Enquanto escrevo esta carta, chegam notícias de elogio à ditadura brasileira, de perseguição a ativistas. A democracia e a liberdade voltam a ser ameaçadas no Brasil. Falamos disso ao conversar sobre o livro A resistência, de Julián Fuks, que a partir de espaços íntimos de uma família, aborda a ditadura na Argentina. Desde que o li, segui indicando o livro para pessoas que não abrem mão de discutir o destino do seu país; pessoas que não banalizam a violência e as violações de direitos, sejam grandes ou pequenas.

Indiquei ainda uma autora da zona sul de São Paulo: Maria Vilani. Filósofa, educadora e autora de vários livros, costuma ser apresentada como “a mãe do Criolo”. Se for considerar as ordens das coisas: “O Criolo é filho dela”. A minha indicação é Varal.

Finalizo com minha décima indicação: Diário de Bitita da escritora Carolina Maria de Jesus.

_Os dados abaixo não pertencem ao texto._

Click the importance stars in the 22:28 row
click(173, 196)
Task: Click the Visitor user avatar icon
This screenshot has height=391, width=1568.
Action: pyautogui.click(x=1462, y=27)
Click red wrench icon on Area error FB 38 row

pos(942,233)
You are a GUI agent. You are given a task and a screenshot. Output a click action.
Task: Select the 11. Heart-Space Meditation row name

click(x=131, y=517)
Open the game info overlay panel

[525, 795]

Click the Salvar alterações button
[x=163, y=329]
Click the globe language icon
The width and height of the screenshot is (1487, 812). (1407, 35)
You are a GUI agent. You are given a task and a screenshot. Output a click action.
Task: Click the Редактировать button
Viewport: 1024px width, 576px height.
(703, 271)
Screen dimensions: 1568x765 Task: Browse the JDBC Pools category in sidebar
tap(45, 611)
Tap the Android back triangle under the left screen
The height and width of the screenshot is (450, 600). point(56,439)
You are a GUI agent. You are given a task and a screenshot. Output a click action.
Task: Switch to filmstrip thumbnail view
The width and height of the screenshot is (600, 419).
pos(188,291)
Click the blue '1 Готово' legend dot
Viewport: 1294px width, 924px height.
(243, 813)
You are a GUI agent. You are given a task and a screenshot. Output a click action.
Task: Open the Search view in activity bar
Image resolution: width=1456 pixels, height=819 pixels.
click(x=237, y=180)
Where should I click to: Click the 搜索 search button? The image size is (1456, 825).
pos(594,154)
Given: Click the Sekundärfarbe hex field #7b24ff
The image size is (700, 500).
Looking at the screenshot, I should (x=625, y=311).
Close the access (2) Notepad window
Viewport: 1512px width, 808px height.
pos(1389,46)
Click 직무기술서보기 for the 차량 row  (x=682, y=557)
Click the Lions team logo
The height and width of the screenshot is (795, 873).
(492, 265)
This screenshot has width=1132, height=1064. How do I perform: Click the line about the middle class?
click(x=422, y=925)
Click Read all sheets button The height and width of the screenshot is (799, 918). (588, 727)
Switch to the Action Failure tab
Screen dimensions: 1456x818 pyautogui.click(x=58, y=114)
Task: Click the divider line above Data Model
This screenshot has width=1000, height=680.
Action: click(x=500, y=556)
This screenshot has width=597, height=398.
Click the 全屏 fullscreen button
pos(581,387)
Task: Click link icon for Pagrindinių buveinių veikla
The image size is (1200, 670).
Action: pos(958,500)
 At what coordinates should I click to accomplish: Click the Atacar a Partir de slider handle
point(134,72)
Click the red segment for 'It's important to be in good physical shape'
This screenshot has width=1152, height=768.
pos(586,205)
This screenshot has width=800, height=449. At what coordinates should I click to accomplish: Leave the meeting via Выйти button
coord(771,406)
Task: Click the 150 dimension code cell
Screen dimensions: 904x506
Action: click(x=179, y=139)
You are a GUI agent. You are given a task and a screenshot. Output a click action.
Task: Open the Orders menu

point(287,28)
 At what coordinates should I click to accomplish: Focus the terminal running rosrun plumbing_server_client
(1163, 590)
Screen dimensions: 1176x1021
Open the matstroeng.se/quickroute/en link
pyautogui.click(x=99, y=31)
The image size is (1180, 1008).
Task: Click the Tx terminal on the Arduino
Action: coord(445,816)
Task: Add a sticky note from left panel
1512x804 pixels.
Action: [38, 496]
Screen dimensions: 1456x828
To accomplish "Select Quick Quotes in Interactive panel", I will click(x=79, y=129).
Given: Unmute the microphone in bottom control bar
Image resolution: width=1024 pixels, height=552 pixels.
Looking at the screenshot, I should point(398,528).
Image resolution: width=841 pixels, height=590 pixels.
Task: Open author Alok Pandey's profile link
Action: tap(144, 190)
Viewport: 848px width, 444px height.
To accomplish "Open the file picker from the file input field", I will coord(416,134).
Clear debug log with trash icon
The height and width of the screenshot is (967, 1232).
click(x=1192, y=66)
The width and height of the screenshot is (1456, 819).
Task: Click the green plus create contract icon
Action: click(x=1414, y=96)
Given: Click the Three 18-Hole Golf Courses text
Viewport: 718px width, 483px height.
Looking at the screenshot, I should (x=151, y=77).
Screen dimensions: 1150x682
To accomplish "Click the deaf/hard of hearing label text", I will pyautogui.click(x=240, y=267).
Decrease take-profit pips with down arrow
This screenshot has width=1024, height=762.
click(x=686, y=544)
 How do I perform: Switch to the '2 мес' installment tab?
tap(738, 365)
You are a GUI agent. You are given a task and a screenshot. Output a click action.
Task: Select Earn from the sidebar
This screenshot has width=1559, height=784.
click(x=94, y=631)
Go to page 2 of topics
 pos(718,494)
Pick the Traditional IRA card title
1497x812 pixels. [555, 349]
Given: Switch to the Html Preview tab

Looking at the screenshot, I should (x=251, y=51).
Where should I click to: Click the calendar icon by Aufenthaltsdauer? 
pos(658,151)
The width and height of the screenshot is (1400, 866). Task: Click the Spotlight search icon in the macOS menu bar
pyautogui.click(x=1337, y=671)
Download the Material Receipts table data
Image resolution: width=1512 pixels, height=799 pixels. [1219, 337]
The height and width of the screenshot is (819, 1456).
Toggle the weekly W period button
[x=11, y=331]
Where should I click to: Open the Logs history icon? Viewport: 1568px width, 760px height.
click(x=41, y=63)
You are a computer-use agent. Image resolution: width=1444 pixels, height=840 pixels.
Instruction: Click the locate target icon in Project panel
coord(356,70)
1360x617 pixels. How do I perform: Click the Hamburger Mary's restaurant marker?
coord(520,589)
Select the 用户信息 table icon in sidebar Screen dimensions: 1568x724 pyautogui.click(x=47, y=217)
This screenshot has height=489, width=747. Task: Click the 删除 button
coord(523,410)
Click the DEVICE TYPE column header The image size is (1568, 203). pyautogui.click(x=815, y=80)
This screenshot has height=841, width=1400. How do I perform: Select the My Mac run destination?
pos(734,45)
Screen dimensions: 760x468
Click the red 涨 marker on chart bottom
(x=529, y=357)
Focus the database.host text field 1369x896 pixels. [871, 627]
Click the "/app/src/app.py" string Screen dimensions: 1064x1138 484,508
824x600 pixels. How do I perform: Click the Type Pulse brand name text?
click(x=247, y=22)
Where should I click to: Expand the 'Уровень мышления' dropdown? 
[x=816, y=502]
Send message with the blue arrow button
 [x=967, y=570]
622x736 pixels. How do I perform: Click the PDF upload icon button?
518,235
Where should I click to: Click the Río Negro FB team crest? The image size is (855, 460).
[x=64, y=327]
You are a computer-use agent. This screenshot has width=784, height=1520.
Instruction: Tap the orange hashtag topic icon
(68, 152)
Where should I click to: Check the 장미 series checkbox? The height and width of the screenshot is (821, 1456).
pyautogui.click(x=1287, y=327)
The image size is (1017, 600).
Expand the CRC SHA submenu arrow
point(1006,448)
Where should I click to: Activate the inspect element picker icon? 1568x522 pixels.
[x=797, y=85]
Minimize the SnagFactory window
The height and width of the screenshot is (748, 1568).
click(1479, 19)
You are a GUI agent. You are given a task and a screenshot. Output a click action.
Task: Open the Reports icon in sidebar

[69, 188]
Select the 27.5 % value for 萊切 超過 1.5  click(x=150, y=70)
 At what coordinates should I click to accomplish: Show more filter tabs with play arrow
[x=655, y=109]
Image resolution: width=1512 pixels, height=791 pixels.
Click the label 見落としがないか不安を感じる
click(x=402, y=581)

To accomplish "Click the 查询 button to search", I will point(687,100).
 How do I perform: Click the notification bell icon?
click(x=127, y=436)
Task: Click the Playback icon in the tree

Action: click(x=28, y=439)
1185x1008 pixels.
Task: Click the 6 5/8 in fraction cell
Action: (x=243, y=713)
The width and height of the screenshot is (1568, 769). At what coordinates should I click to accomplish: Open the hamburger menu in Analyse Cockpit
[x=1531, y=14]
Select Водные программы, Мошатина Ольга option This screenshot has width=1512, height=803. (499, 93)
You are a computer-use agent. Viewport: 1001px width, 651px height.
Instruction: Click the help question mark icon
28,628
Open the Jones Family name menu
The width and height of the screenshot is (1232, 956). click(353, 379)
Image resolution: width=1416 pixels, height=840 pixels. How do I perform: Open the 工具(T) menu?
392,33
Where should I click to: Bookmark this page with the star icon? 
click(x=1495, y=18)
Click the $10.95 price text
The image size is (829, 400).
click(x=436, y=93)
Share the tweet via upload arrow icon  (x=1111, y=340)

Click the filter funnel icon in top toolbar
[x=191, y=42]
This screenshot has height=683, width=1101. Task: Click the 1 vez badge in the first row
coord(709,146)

Acabo de notar que é a única falecida entre minhas indicações. Carolina, que viveu seus últimos dias em Parelheiros, onde tenho realizado a maior parte dos meus sonhos literários, era apresentada como a “catadora de papel” que escrevia, quando em verdade e em virtude de uma lógica desigual no acesso aos bens culturais, era uma escritora que catava papéis. Indiquei este livro por ser menos conhecido e por ser o meu preferido. O jeito com que Carolina traz as memórias da infância toca-nos profundamente. Acho que é importante vocês conhecerem este livro e apresentarem-no para aqueles/as que dizem que Carolina Maria de Jesus não é escritora literária porque só sabia escrever diários. Ajudemos a diminuir a ignorância seletiva. Aquela ignorância apenas sobre o que interessa. #ficaadica.

Vocês notarão que minhas indicações partiram de alguns critérios: metade mulheres, negros/as, com obras premiadas e 99% vivíssimos/as. Eu queria provocar boas lembranças e bons encontros entre vocês e as obras escolhidas, entre vocês e os/as autores/as. Indiquei livros considerados excelentes por júris selecionados, para que vocês pudessem fazer seus próprios julgamentos.

Quando fiz minha seleção, eu queria que vocês lessem textos inesquecíveis, que indicassem para seus colegas, para seus familiares e educadores/as. Eu queria muito, muito mesmo, ver vocês facilitando rodas de conversas com autores/as especiais, olhando em seus olhos e dizendo o quanto suas palavras os/as tocaram. Eu queria, com minhas indicações, que a literatura fosse um dos principais assuntos de seus dias. Eu queria que vocês chorassem, rissem, se irritassem, esperançassem com as palavras que escolhi. Eu vi tudo isso acontecer!

Gratidão infinita, meninos leitores, meninas leitoras!

Bel Santos Mayer

É educadora social, coordenadora do Instituto Brasileiro de Estudos e Apoio Comunitário (Ibeac) e co-gestora da Rede LiteraSampa.